The world's fastest land animal is racing against extinction. Over the past 100 years, the world has lost more than 90% of cheetahs. International Cheetah Day, December 4, is a chance to promote the importance of cheetahs and their conservation. Many people are now trying to show their support by social media activities, according to Tehran Times.

History of International Cheetah Day

As founder of the Cheetah Conservation Fund, Dr. Laurie Marker chose to commemorate Khayam, a cheetah she raised at the Wildlife Safari she ran in Oregon, by establishing December 4th as International Cheetah Day in his memory.

Khayam served as part of an important experiment determining whether or not captive Cheetahs can be taught to hunt and live in the wild on their own again. After a trip to Namibia, the experiment was proven successful, though she and Khayam returned home after observing local hunters eliminating wild cheetahs as a threat to their livelihood.

Driven by this encounter she moved to Namibia to help heal the rift between farmers and the majestic cheetah and founded the CCF in 1990. Cheetahs are incredible animals, being the fastest land mammal in the wild today, as reported by Days of the Year.

There are only 8,000 of these creatures left in the wild today, a number that leaves them as Africa’s most endangered feline. Cheetah’s hold their position as world’s fastest land mammal thanks to some tricks of evolution that have perfectly adapted them for high speed.

Their full running speed is so fast that their feet only touch the ground once every 6-7 meters, and their muscular tail helps to steer them like a rudder at these high speeds. Needless to say, once a cheetah has prey in their sites, there’s no running away.

How To celebrate International Cheetah Day

First, learn all you can about these amazing animals by watching documentaries or attending one of the functions held on International Cheetah Day at your local zoo.

Once you’ve developed a new (or growing!) appreciation for these high-speed mammals, you can start finding ways to help with their conservation. If your local zoo doesn’t have an International Cheetah Day celebration contact them and see what can be done to arrange one, even volunteering to help run it if the need be.

The cheetah is known for being incredibly fast, but with your help, we can slow down its extinction.

Be sure to show your support on social media for International Cheetah Day:

  • Use the #IntCheetahDay and #SaveTheCheetah hashtags.

  • Join the International Cheetah Day twitterstorm.

  • Instagram pics to share and Facebook Frame.

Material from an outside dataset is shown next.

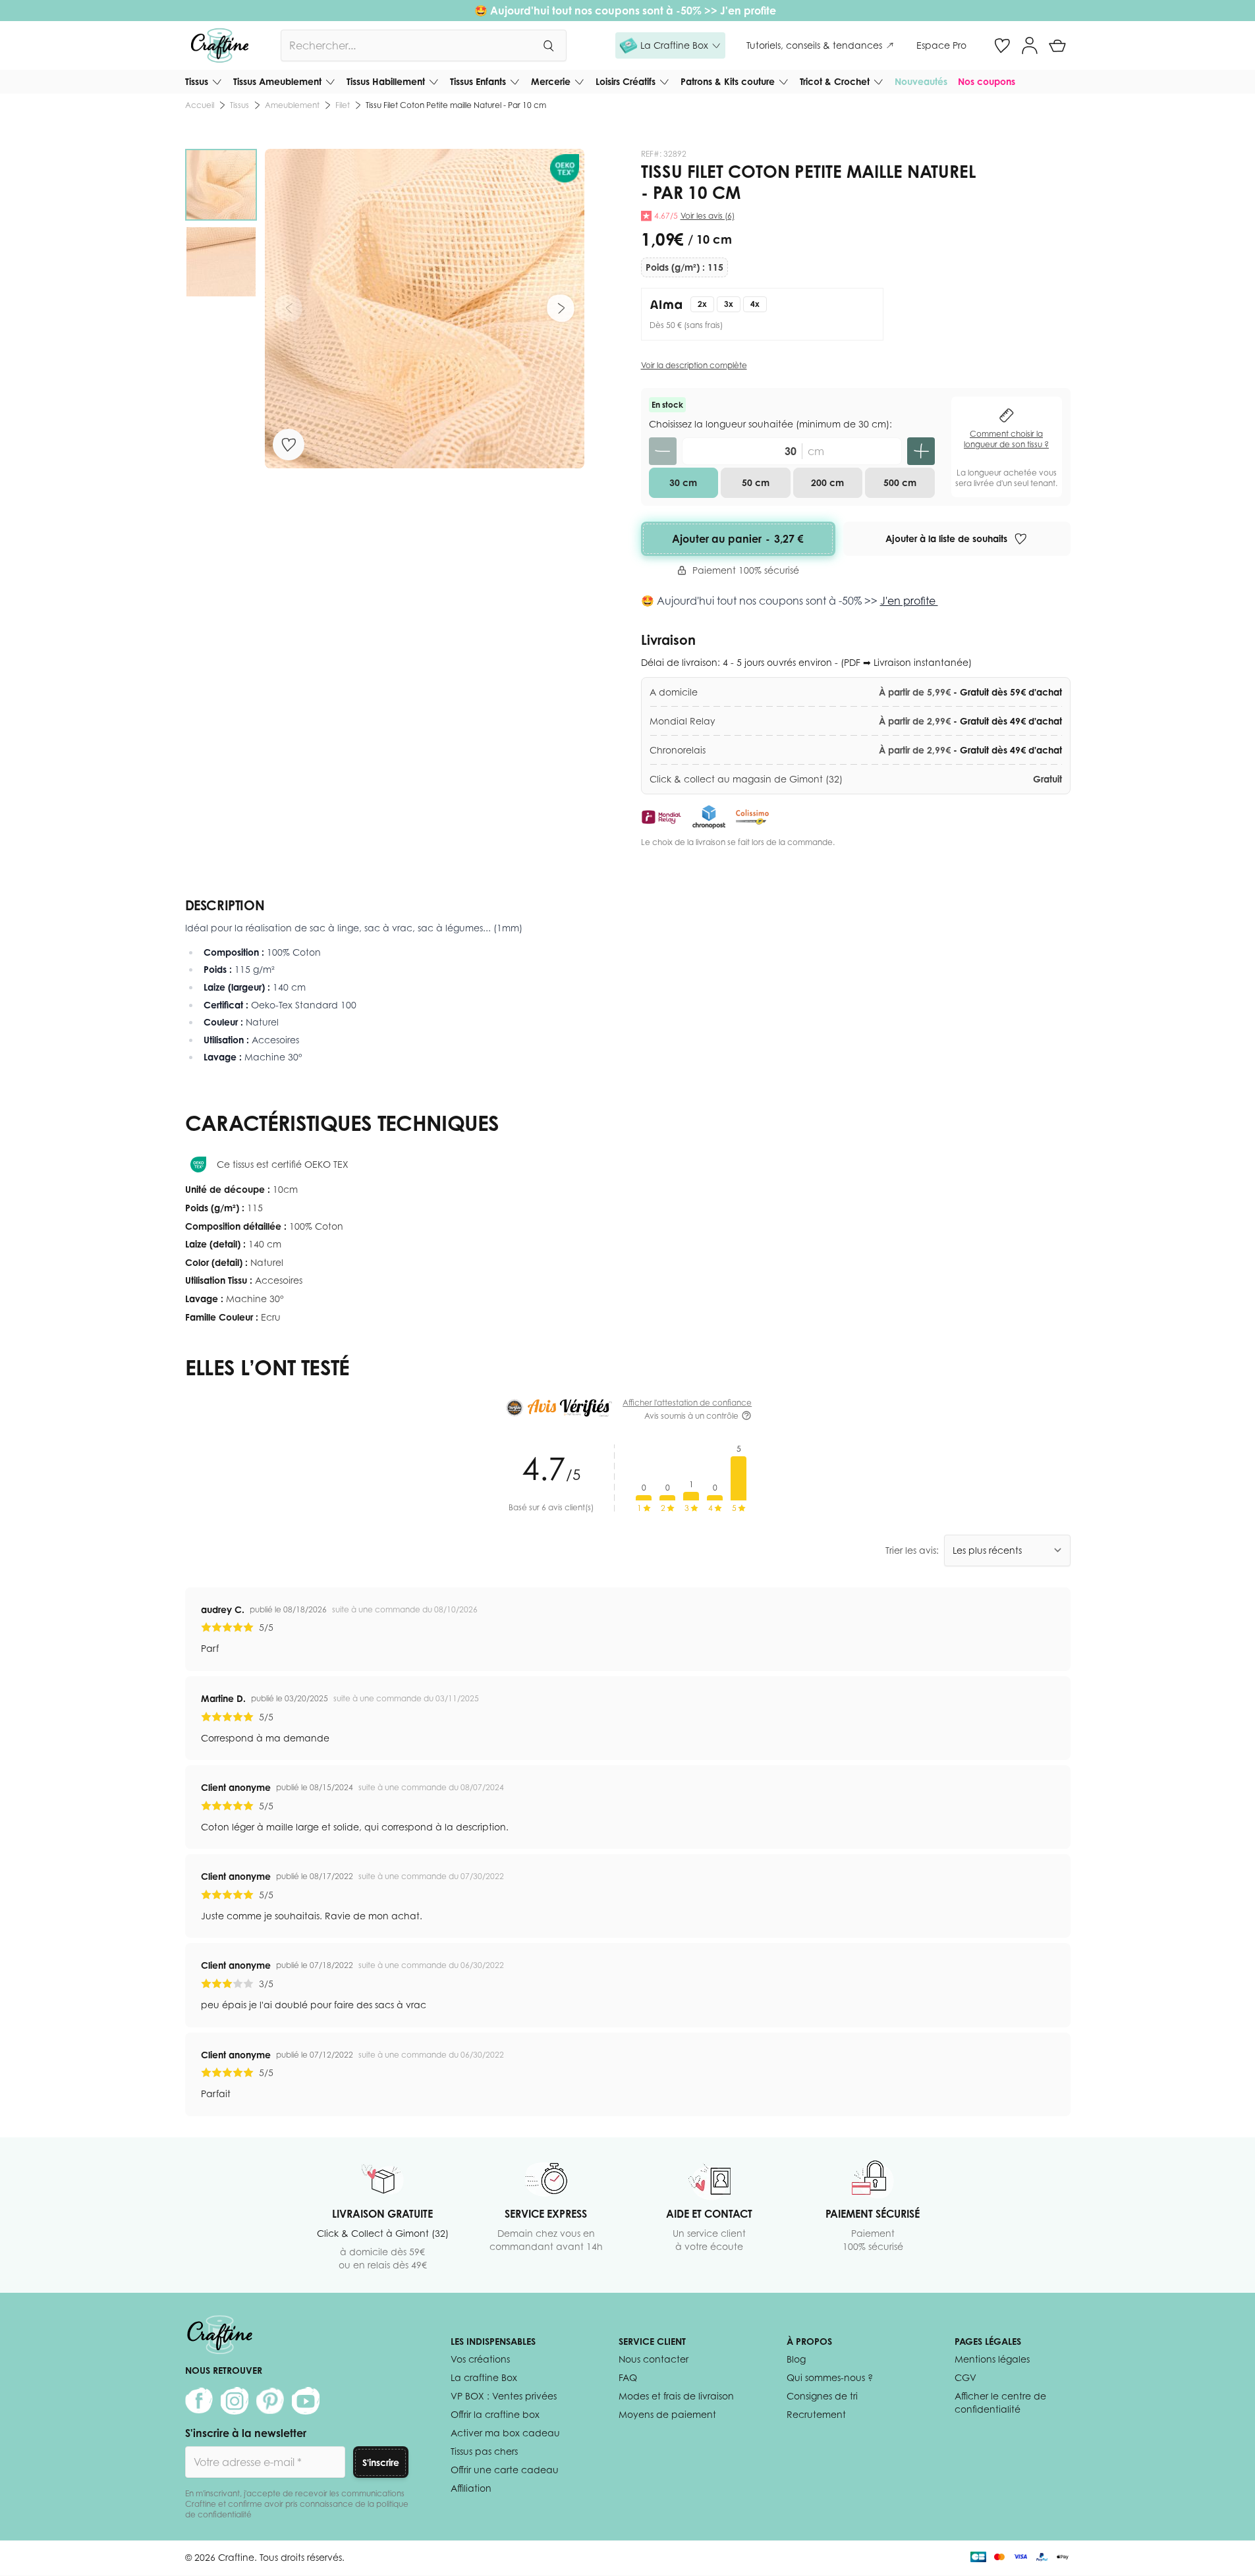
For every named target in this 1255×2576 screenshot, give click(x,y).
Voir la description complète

There are fewer than 7,100 cheetahs left in the wild

The Cheetah Conservation Fund reports that cheetahs are currently found in only nine percent of their historic range. They are now extinct in their Asian range except for a small population in Iran of about 50 individuals. These amazing cats once ranged across the entire African continent (except for the Congo Basin), and into Asia from the Arabian Peninsula to eastern India, as said by The

Cheetahs are disappearing rapidly due to the all-too-common deadly trifecta of human-caused reasons:

- Habitat loss, fragmentation and degradation

- Human-wildlife conflict

- Illegal wildlife trade

You can help cheetahs by celebrating International Cheetah Day!